PROOF. Suppose h(pX+z) ≠ 0 for some non-constant polynomial pX+z. By the above
lemma we then have the contradiction that we have an infinite descending
chain

      degree(hᴹ(pX+z)) > degree(hᴹ(pX+z-1))
                       > degree(hᴹ(pX+z-2))
                       > degree(hᴹ(pX+z-3))
                       ⋮                                                       □

                                       ∗∗

Note that the above results should generalize to any polynomial ring R[X].
Perhaps one could settle the conjecture by considering some ring R[X,X⁻¹] of
Laurent polynomials.

                                       ∗∗

§5 Future work
──────────────

One line of future work would of course be to settle the conjecture in §4.

                                       ∗∗

In §3 we expanded ℤ[X]⁺ to a L₁-model in order to show that T₁ proves ∀x.φ₁(x)
with and only with a non-analytic induction hypothesis. For each sentence σ of
true L₁-arithmetic that is false in ℤ[X]⁺ it is natural to ask whether adding σ
to T₁ lets us prove ∀x.φ₁(x) without needing a non-analytic induction
hypothesis. One simple sentence of true L₁-arithmetic that is not true in ℤ[X]⁺
is "all numbers are odd or even", that is

      σ₁ :≡ ∀x∃y, x = y+y ∨ x = y+y+1.

                                       ∗∗

CONJECTURE. ψ₁ witnesses that T₁∪{σ₁} proves ∀x.φ₁(x) with and only with a
non-analytic induction hypothesis.

                                       ∗∗

To more systematically settling conjectures like the one above one could attempt
to establish more general results——instead of hand-crafting countermodels for
each particular case. We hope that the literature on first-order arithmetic
already contains lots of applicable results.

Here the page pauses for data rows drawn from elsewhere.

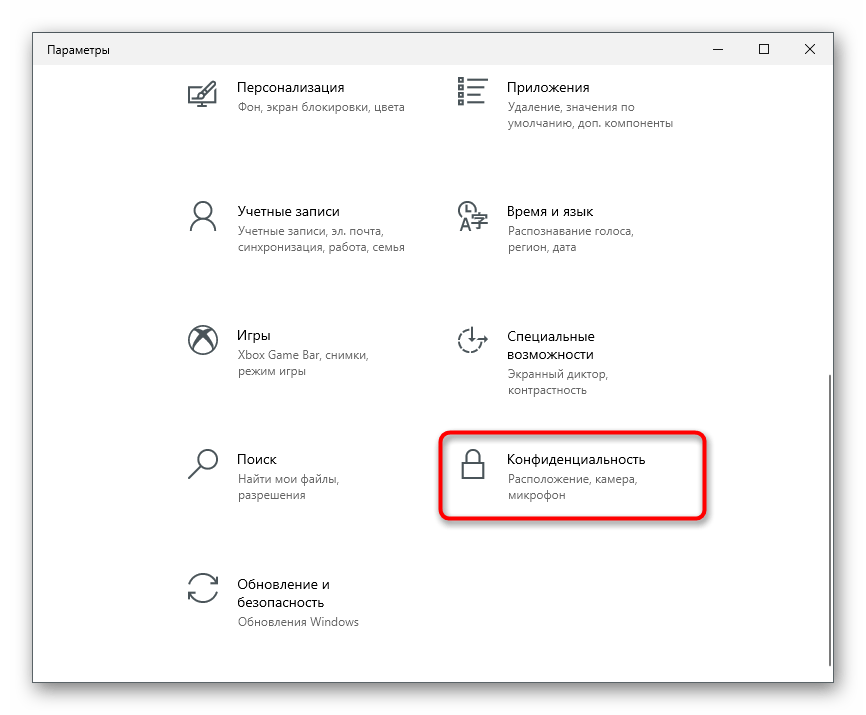Open the Приложения category title
Screen dimensions: 866x715
pos(548,87)
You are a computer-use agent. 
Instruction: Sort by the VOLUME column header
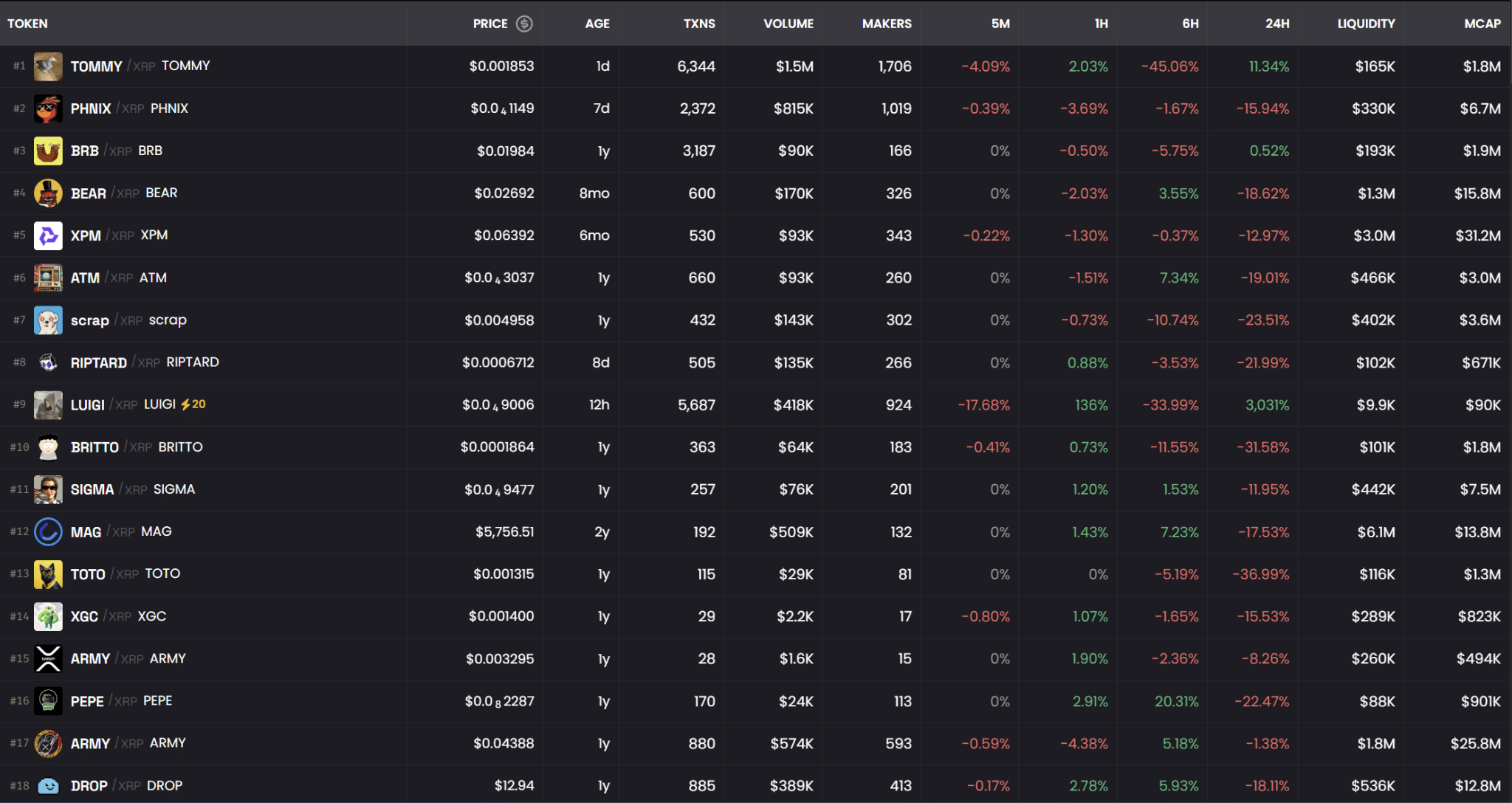tap(788, 24)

                                       ∗∗

Veryfing provability in weak fragments of arithmetic is hard. It is easy to
rely on something true that is not provable in the fragment one works with. Thus
it would be worthwhile to verify the provability statements in §3 with a theorem
prover.

                                       ∗∗

An interesting future line of work would be to consider other settings than
arithmetic. For example, in computer science, basic facts of operations on
inductive structures often seem to require a non-analytic induction hypothesis.

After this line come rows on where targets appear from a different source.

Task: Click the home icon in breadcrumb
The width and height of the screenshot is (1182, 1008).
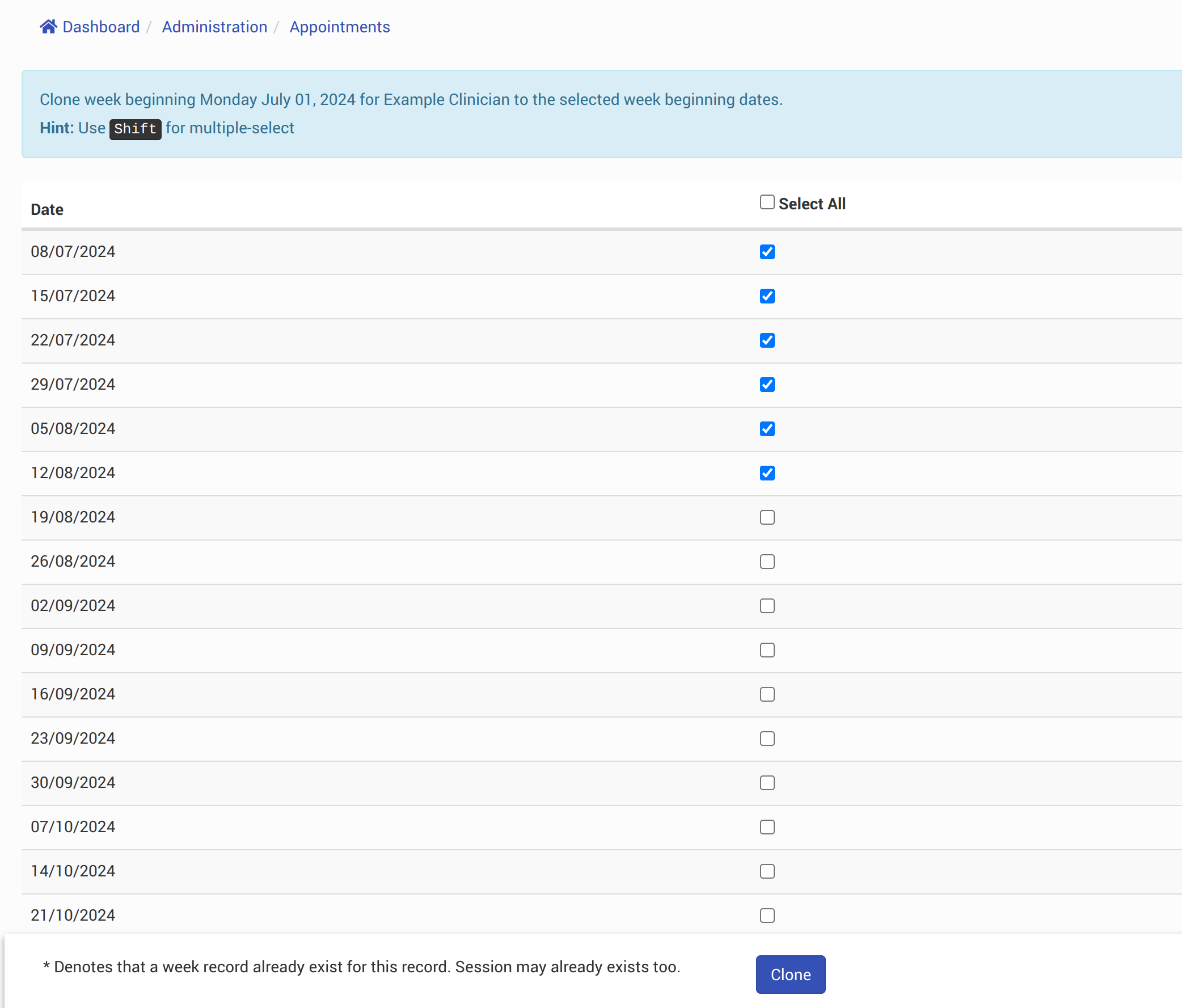Action: (x=48, y=27)
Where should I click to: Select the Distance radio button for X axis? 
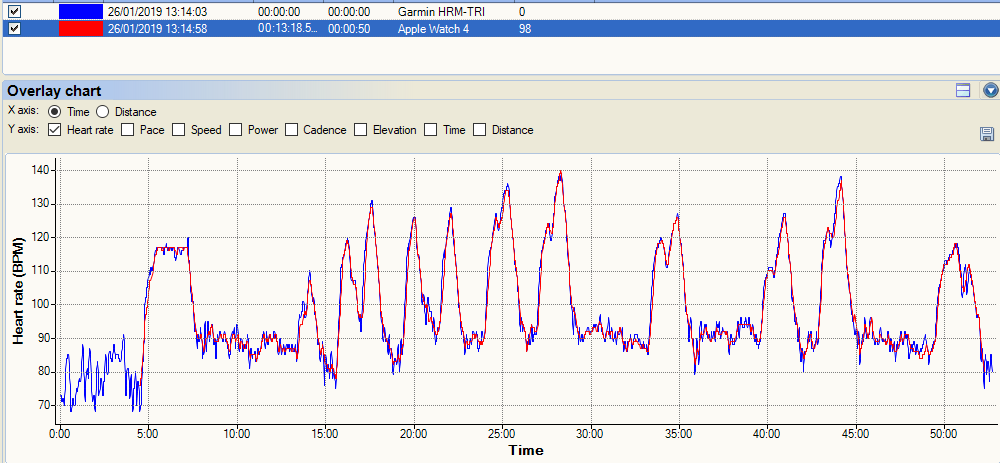102,112
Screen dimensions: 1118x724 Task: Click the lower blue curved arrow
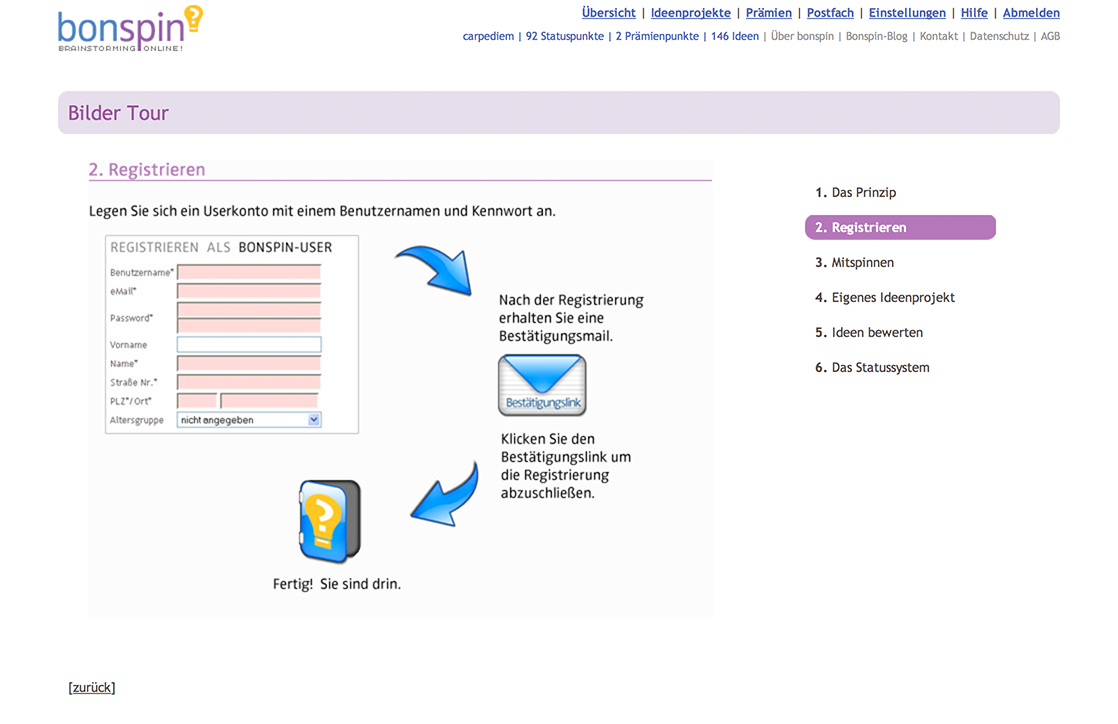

                                       ∗∗

One might also approach the problem of non-analytic induction proofs from the
more proof-theoretical side, for example by studying derivations in natural
deduction. Dag Prawitz's (2018) recent work may be useful.

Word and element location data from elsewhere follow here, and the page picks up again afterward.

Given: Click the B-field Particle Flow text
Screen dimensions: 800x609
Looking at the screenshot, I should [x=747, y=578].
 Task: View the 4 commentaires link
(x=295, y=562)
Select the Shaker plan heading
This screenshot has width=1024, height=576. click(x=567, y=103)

                                       ∗∗

REFERENCES
──────────

Hetzl, Stefan and Tin Lok Wong (2017): "Some observations on the logical
foundations of inductive theorem proving", Logical Methods in Computer Science
13(4).

Prawitz, Dag (2018): "The concepts of proof and ground", preprint.